Belle And Sebastian – „Girls In Peacetime Want To Dance“ (Matador)
5,3
Och nö. Jetzt bin ich wirklich genervt. Beim achten von zehn Songs haben Belle And Sebastian es geschafft, meine letzte Euphorie über ihr neues Album „Girls In Peacetime Want To Dance“ („GIPWTD“) zunichtezumachen. Dabei sollte das doch eigentlich alles anders anmuten.

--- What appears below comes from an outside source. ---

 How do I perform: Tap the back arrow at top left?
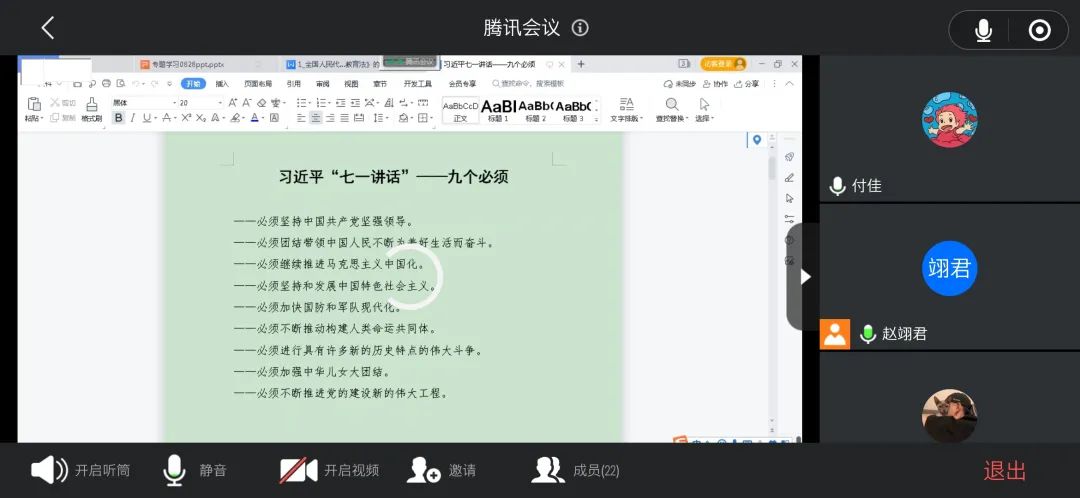click(x=47, y=28)
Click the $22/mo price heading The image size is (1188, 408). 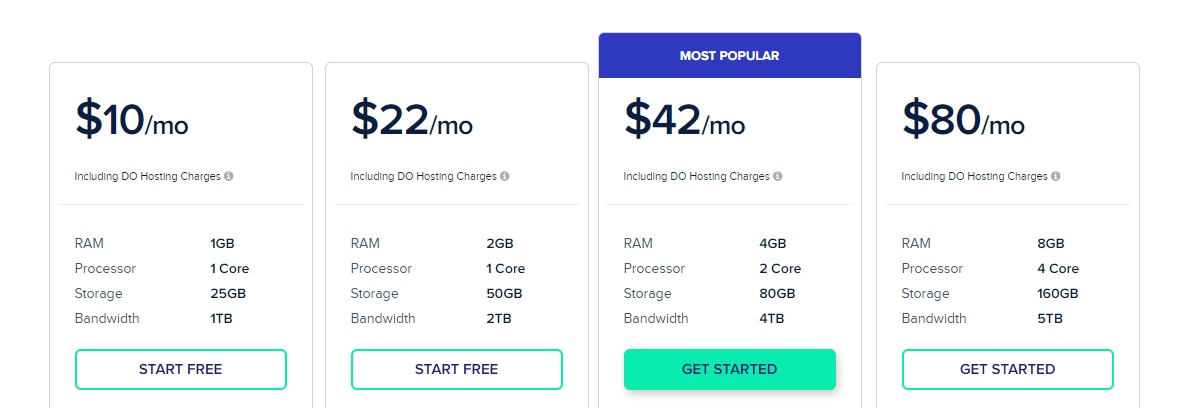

Bereits vor Wochen waren erste Songs vom neuen Album durch die Sphären geflogen. Erste Eindrücke zur aktuellen Entwicklung Belle And Sebastians ließen Furchtbares erahnen: Poppiger 90er-Jahre-Elektrodance kündigte sich da an. Sollten die Heroen des Twee-Pop tatsächlich zu neuen Ufern aufbrechen? Sollten die seichten Töne und der hallende Gesang wirklich einem nervösen Elektro-Einerlei weichen? Was sagt das über die Musikwelt aus? Wie kann ich meiner Liebe zu Flockenpop nun gerecht werden?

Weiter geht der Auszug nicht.